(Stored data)

____________

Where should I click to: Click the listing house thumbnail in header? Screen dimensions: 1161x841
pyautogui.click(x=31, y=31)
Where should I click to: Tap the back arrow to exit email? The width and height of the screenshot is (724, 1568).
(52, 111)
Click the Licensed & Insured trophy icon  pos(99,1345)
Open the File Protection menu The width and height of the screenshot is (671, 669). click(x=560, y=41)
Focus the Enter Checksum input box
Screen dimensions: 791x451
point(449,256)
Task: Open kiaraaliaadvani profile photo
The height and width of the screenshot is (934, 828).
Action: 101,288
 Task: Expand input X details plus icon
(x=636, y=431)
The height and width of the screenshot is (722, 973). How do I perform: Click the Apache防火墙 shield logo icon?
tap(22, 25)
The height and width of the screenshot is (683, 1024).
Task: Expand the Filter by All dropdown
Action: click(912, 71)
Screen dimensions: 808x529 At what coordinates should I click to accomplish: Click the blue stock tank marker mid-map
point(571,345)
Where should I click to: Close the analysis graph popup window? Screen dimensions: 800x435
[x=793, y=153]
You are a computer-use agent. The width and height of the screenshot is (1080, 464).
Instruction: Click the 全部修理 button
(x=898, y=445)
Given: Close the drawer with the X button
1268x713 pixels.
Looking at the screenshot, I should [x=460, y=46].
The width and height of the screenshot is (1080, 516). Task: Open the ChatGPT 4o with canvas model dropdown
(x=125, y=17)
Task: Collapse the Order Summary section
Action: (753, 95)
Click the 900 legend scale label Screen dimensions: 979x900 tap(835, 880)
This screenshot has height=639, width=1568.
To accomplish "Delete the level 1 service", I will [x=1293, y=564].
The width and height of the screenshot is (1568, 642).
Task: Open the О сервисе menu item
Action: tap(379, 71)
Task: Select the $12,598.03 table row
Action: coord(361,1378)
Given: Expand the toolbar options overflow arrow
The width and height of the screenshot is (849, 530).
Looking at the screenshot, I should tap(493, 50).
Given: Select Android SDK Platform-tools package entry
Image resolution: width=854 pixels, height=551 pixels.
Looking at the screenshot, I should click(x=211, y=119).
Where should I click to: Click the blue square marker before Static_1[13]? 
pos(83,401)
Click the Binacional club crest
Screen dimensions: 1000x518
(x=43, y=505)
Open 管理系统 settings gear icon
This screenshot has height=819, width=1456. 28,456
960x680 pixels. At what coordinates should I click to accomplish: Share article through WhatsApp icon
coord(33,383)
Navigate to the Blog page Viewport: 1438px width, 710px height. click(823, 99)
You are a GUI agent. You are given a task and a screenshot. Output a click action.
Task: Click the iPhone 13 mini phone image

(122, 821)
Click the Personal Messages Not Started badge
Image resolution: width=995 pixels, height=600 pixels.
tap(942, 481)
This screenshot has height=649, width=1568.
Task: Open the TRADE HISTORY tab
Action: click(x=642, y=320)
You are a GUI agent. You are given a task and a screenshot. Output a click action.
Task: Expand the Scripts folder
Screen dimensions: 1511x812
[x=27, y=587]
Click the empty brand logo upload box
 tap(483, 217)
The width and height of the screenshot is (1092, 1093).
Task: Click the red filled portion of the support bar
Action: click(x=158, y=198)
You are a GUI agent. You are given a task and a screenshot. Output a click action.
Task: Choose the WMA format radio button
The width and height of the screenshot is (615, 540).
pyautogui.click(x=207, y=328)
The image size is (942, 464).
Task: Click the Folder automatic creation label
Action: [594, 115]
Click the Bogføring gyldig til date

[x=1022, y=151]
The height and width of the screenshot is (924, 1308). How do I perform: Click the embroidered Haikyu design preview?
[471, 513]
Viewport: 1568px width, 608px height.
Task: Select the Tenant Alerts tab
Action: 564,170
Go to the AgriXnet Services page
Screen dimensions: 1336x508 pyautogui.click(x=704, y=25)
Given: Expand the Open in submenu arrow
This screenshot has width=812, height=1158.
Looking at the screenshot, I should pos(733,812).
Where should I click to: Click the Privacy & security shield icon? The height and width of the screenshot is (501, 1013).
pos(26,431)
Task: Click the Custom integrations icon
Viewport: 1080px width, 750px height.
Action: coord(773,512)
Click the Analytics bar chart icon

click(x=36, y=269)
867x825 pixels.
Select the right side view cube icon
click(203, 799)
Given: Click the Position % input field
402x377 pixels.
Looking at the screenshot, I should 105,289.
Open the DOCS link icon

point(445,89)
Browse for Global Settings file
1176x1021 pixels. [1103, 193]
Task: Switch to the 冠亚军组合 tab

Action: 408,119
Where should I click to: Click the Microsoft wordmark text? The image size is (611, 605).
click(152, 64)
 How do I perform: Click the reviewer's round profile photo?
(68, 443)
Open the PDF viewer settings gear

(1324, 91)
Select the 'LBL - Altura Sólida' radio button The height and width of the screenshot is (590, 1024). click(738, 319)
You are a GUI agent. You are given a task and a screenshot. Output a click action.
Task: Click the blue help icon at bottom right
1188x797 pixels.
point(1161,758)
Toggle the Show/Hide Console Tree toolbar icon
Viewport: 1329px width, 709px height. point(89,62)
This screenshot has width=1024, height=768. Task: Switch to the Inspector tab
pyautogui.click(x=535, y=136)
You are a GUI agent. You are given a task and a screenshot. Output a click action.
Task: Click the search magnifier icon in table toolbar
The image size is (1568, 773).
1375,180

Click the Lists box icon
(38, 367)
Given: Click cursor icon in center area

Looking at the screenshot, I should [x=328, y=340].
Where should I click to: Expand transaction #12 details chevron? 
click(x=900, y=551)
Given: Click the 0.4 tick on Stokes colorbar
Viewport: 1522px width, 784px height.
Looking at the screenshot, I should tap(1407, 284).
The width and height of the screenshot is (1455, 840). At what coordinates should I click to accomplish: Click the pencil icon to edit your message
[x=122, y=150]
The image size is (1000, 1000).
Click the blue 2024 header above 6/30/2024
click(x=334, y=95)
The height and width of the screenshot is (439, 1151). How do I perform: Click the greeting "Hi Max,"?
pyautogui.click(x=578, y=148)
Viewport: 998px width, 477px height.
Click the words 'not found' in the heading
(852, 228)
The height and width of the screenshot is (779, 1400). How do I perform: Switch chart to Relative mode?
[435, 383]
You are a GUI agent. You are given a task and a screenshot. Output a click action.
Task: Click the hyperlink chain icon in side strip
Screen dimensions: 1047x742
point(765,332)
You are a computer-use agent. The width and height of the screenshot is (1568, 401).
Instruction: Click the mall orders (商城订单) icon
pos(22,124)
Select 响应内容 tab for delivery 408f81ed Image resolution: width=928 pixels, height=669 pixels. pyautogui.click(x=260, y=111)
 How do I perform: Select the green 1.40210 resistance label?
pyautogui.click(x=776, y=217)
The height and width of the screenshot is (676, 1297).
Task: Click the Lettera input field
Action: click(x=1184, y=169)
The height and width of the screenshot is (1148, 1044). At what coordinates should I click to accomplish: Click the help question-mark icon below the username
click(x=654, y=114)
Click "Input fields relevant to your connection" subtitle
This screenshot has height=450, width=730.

____________

The expected output is the lines from the one with "Screen dimensions: 1047x742" through the end of the data, exactly as written and nothing more.

Answer to the exercise:
Screen dimensions: 1047x742
point(765,332)
You are a computer-use agent. The width and height of the screenshot is (1568, 401).
Instruction: Click the mall orders (商城订单) icon
pos(22,124)
Select 响应内容 tab for delivery 408f81ed Image resolution: width=928 pixels, height=669 pixels. pyautogui.click(x=260, y=111)
 How do I perform: Select the green 1.40210 resistance label?
pyautogui.click(x=776, y=217)
The height and width of the screenshot is (676, 1297).
Task: Click the Lettera input field
Action: click(x=1184, y=169)
The height and width of the screenshot is (1148, 1044). At what coordinates should I click to accomplish: Click the help question-mark icon below the username
click(x=654, y=114)
Click "Input fields relevant to your connection" subtitle
This screenshot has height=450, width=730.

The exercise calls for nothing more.